In rebutting Trump's dismissive comments about U.S. intelligence on Monday, Coats said in a statement, "We have been clear in our assessments of Russian meddling in the 2016 election and their ongoing, pervasive efforts to undermine our democracy."
In an interview with Jeff Glor of CBS Evening News, which was released in part Wednesday evening, Trump was asked whether he holds Putin personally responsible for election meddling in 2016.
"Well I would, because he's in charge of the country. Just like I consider myself to be responsible for things that happen in this country. So, certainly as the leader of a country you would have to hold him responsible, yes," Trump said.
The president was asked what he said to Putin, and he replied that he was "very strong on the fact that we can't have meddling."

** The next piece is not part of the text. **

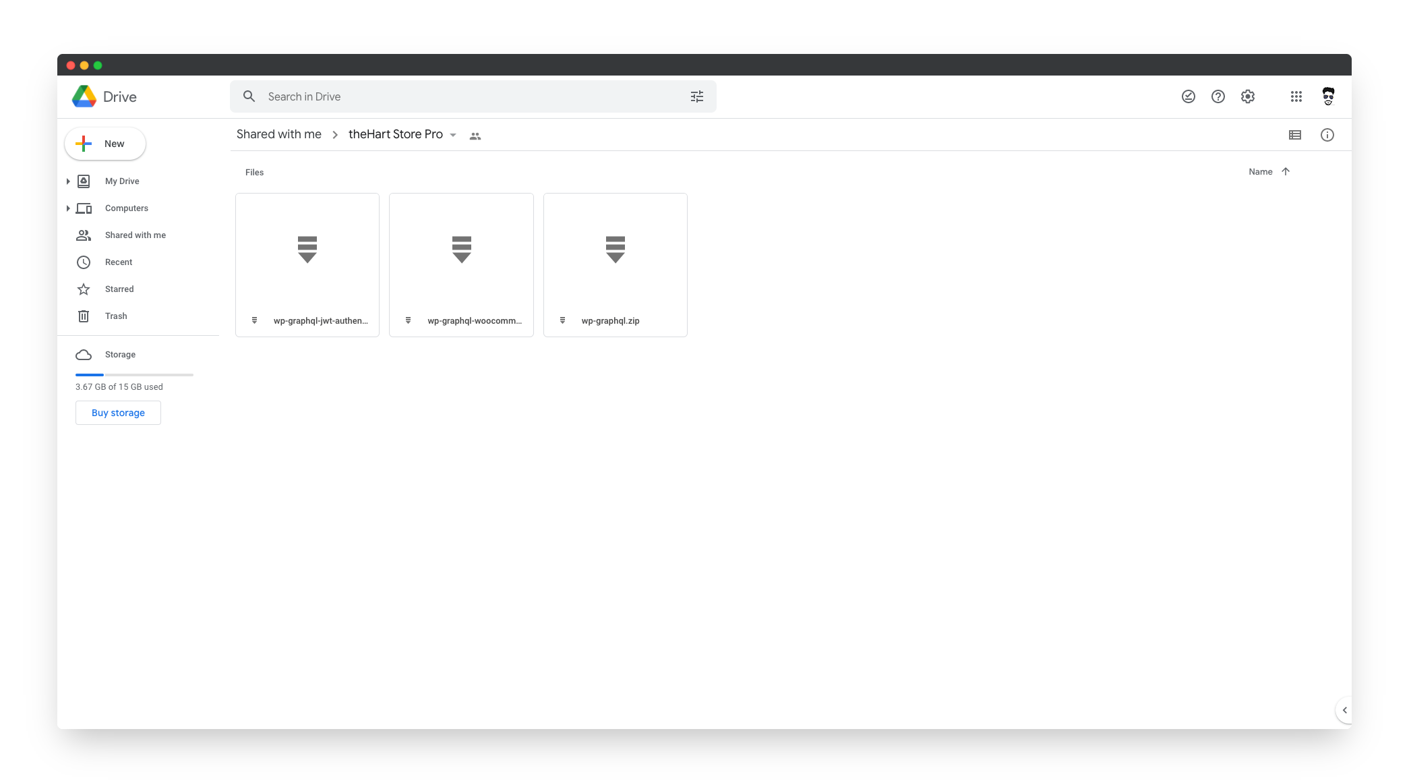
Task: Click the Google Drive logo icon
Action: tap(86, 96)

In the interview, Trump said he has confidence in the intelligence agencies as they are currently constituted — but he had harsh words for several previous senior intelligence officials, including ex-CIA chief John Brennan and James Clapper, a former director of national intelligence.
The president was responding to a question about whether he thought any U.S. intelligence agencies were out to get him.
"Certainly, I can't have any confidence in the past but I can have a lot of confidence in the present and the future because it's getting to be how where we're putting our people in," Trump said. "I have no confidence in a guy like Brennan — I think he's a total low-life."
Brennan, who served as CIA director from 2013 to 2017, issued a scathing tweet after Trump's Helsinki summit.
When asked about special counsel Robert Mueller's ongoing probe, the president once again said there's been no collusion. He said he has "always" wanted to sit down with Mueller — but that his lawyers are still working on that.